Rawls's rotten Reflective Equilibrium

In 1977, Ilya Prigogine won a Nobel Prize for his work on what he called “dissipative structures.” He found that open systems, when far from equilibrium, can move spontaneously toward a more complex state, one that had not existed before and which could not be reached through a sequence of near-equilibrium transitions. It was well known that a non-dissipative system has conserved properties or conservation laws and that 'Noetherean' objects satisfy certain ascending and descending chain properties. But it had always been obvious that Life is dissipative. That's why it moves in the opposite direction to entropy. 

Sadly, John Rawls didn't get the memo. Econ Depts. did but- at least in India- they thought the thing was a Nepalese momo and so they dipped it in curry sauce and ate it. 
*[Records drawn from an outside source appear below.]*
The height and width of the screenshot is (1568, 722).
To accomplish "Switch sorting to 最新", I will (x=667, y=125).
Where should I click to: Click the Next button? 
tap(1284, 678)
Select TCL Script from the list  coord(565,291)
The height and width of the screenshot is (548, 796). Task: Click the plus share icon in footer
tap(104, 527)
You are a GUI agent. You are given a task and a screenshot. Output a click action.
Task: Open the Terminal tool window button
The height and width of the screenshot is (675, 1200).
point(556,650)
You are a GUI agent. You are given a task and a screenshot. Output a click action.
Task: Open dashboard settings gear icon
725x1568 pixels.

The Stanford Encyclopedia of Philosophy has this to say on 'reflective equilibrium'

The aim of political philosophy is to reach justified conclusions about how political life should proceed.

But the aim of all life, including political life, is to not fucking die which is why it must reject any a priori political philosophy and respond to a changing fitness landscape by imitating what smarter polities are doing. 

Mahatma Gandhi had a consistent political philosophy- it involved quietly lining up to be beaten to death while abstaining from sex, salt, and saying or doing anything sensible. Hitler's political philosophy was even more internally coherent. It consisted of everybody dying for the greater glory of the Fuhrer. Churchill and Roosevelt- even Stalin- had a much less consistent political philosophy. Their strategies were 'far from equilibrium'- i.e. had a rich set of characteristic behaviors. Minimization of a 'free energy' determines the preferred state. The system reaches this state independent of the initial conditions. But this means rigidity and, sooner or later, a fatal failure to adapt to changing circumstances.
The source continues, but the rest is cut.